# [Required work]
Leave the pictures in the listing below aside and reproduce exactly the lines starting with the one with "You are a computer-use" and going on through the one with "Click the gray", both ends included.

# [Exercise input]

· · · · ·

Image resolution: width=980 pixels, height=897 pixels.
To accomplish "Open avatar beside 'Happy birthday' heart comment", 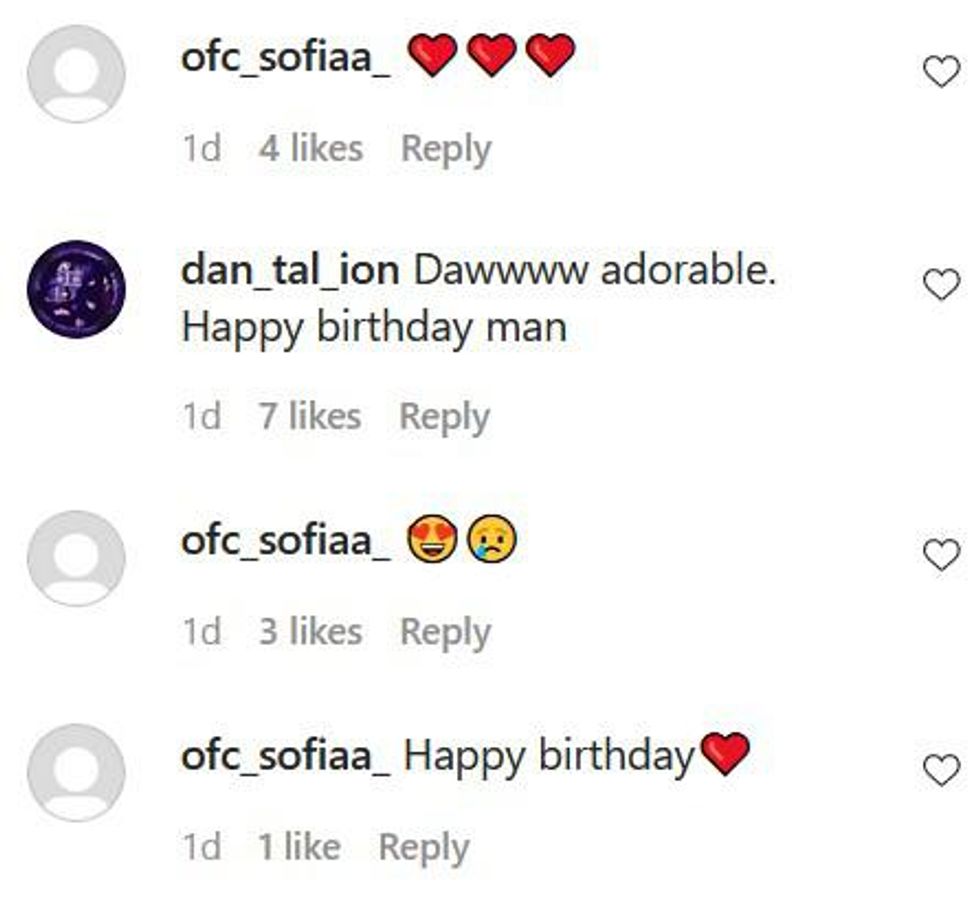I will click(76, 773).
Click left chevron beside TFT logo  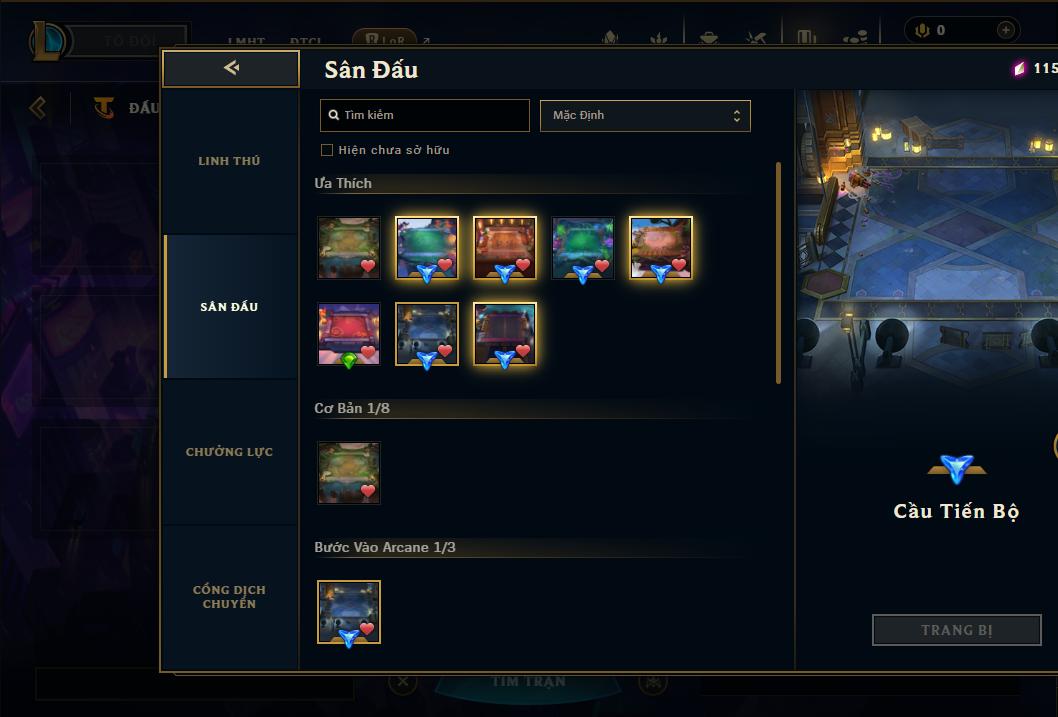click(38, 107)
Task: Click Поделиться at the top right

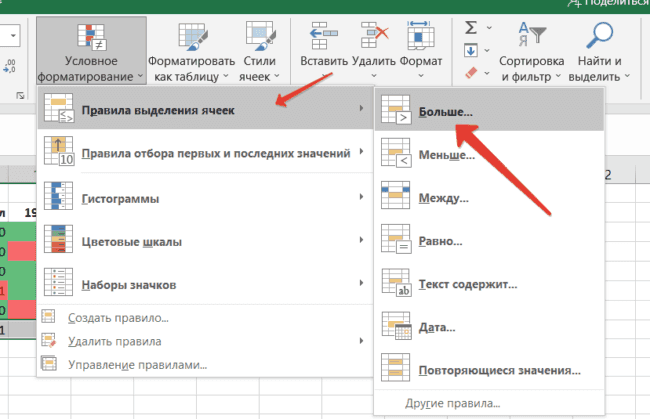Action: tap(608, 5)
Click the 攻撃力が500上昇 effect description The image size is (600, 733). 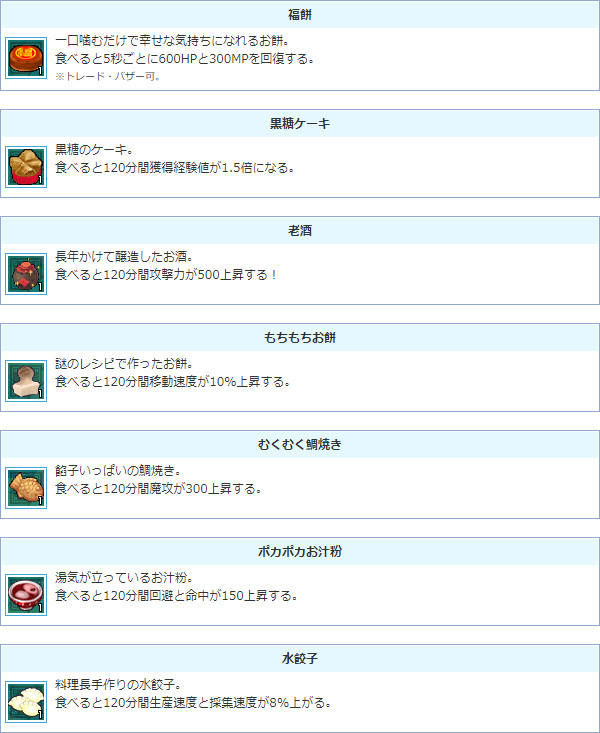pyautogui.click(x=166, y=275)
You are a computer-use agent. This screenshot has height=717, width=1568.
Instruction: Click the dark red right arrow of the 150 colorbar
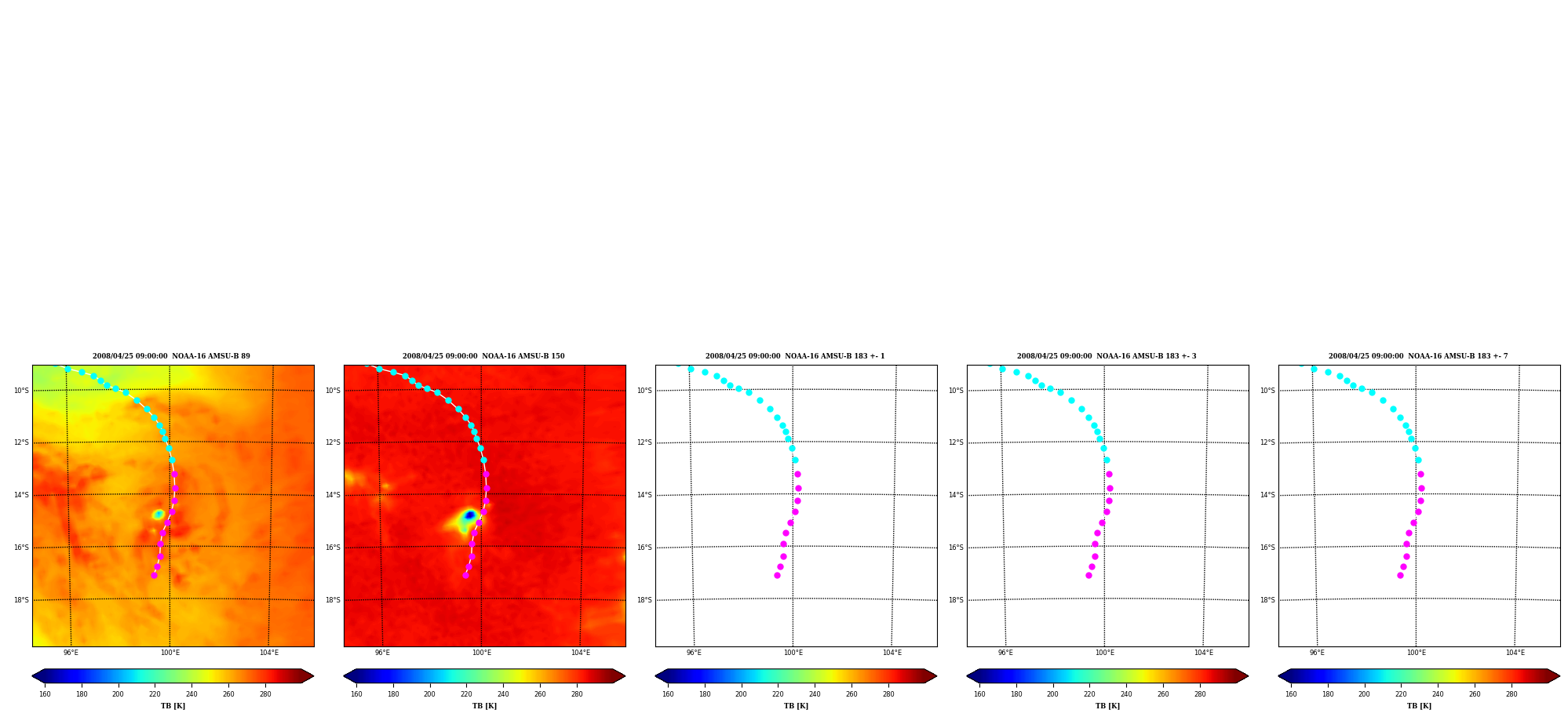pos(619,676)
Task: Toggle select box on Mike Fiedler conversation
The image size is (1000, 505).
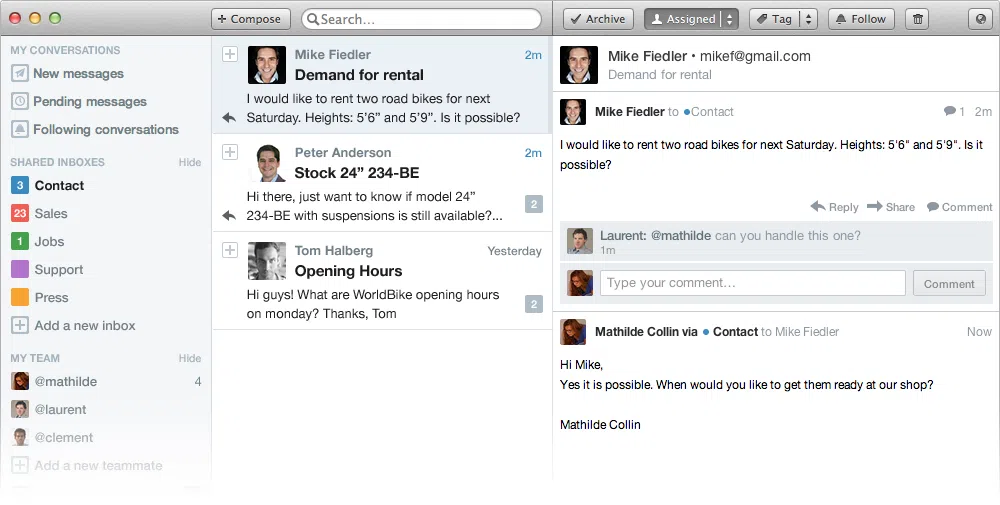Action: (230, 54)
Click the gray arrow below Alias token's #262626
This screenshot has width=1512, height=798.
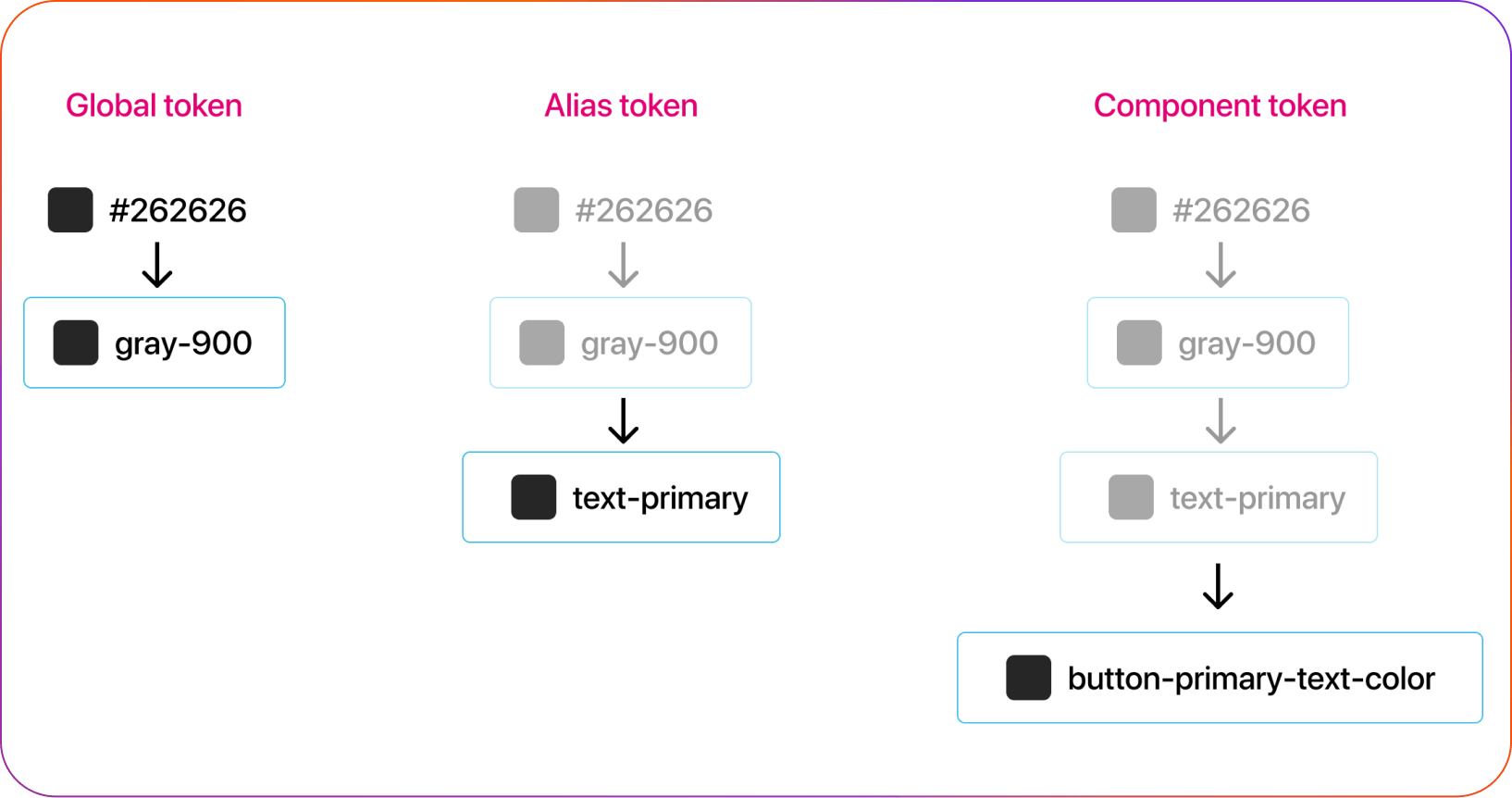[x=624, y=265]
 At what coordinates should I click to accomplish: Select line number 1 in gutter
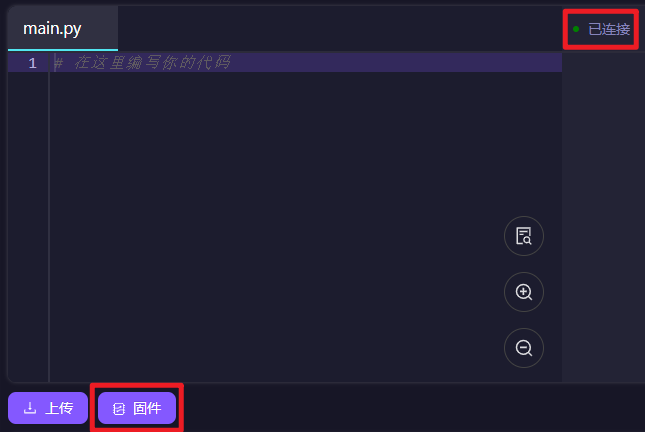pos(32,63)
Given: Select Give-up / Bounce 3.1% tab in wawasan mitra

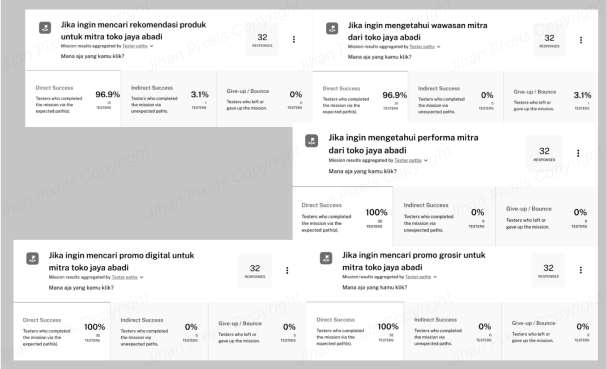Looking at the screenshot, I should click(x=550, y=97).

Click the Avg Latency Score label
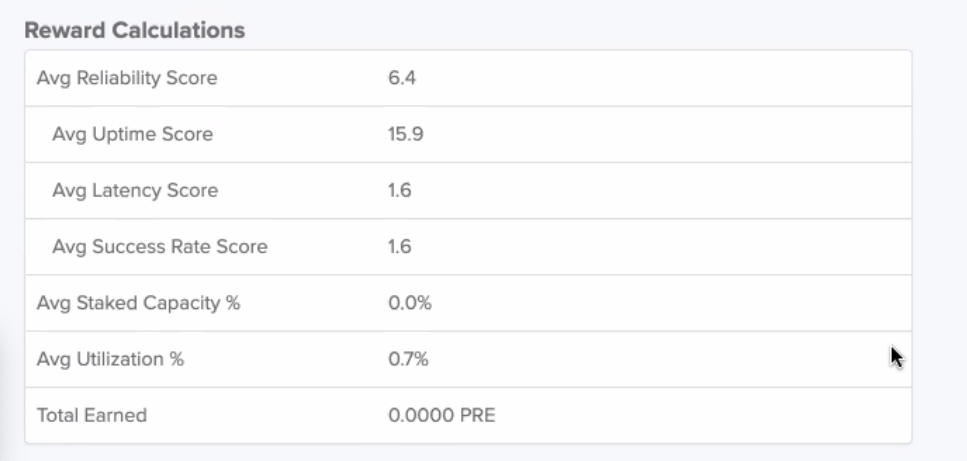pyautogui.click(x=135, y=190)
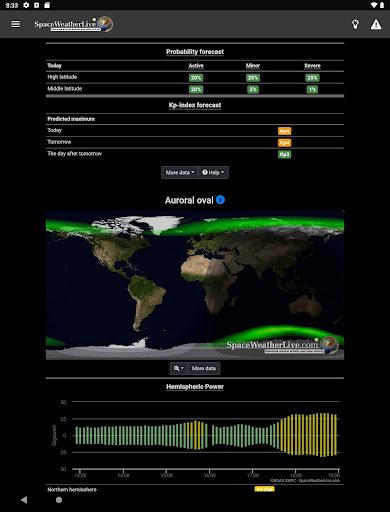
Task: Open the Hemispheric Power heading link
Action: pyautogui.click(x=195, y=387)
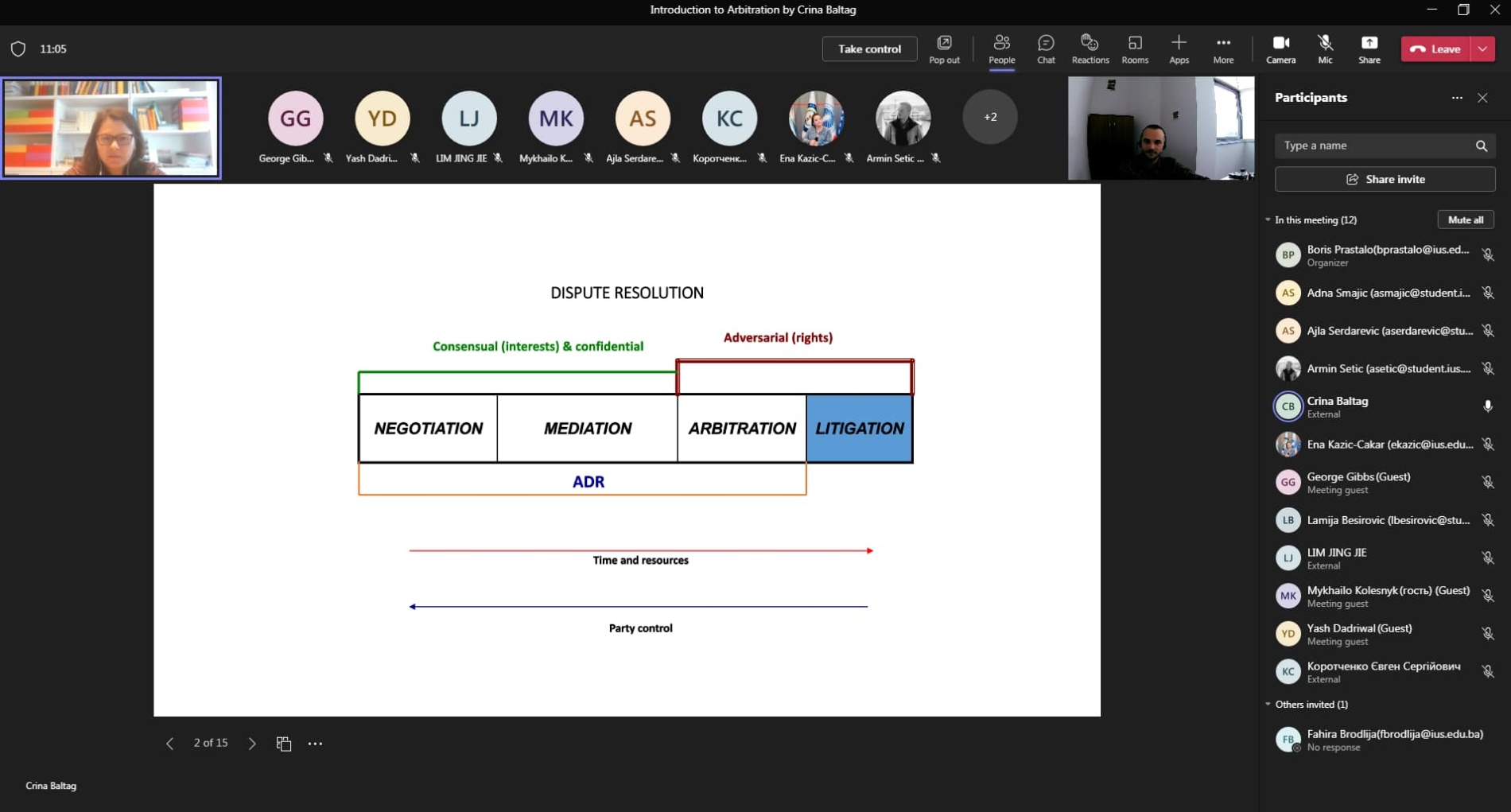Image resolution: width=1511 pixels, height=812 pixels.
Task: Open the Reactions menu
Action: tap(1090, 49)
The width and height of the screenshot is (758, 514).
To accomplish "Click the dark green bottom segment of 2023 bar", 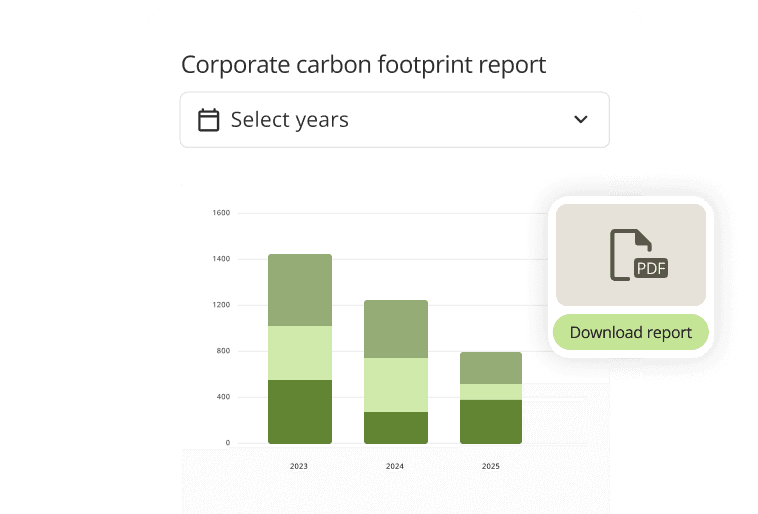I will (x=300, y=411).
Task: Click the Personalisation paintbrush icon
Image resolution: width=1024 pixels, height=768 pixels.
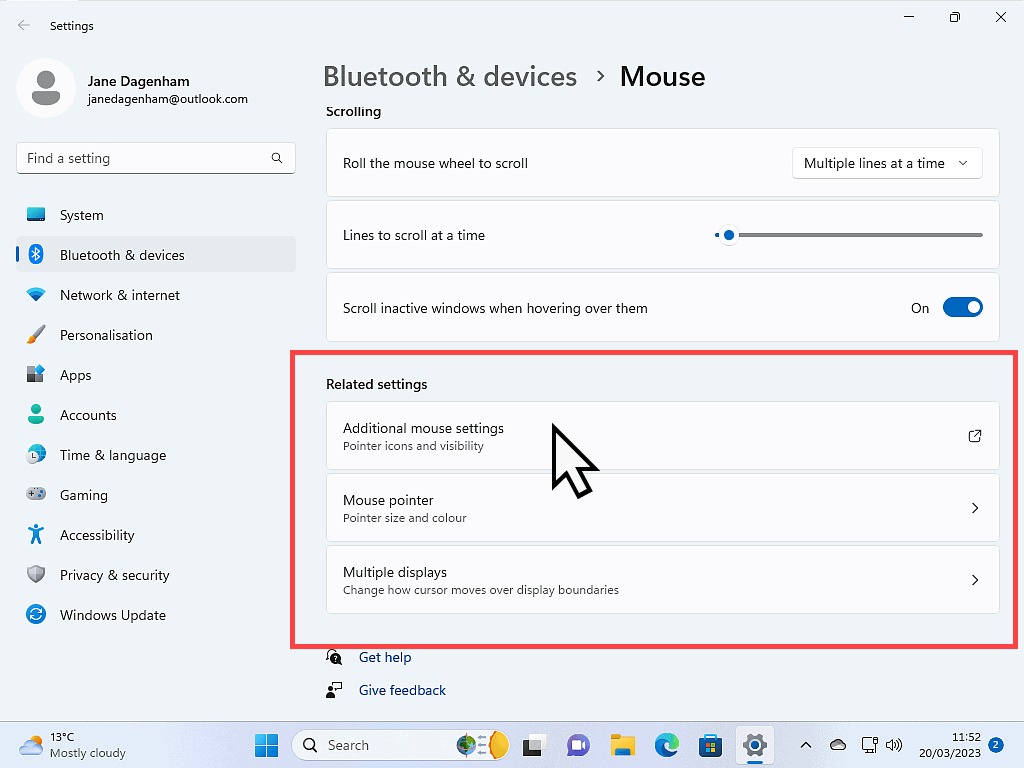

· · · · ·

# [Solution for this problem]
You are a computer-use agent. This screenshot has height=717, width=1568.
Instruction: Click the dark red right arrow of the 150 colorbar
pos(619,676)
Task: Toggle select box on Mike Fiedler conversation
The image size is (1000, 505).
Action: (230, 54)
Click the gray arrow below Alias token's #262626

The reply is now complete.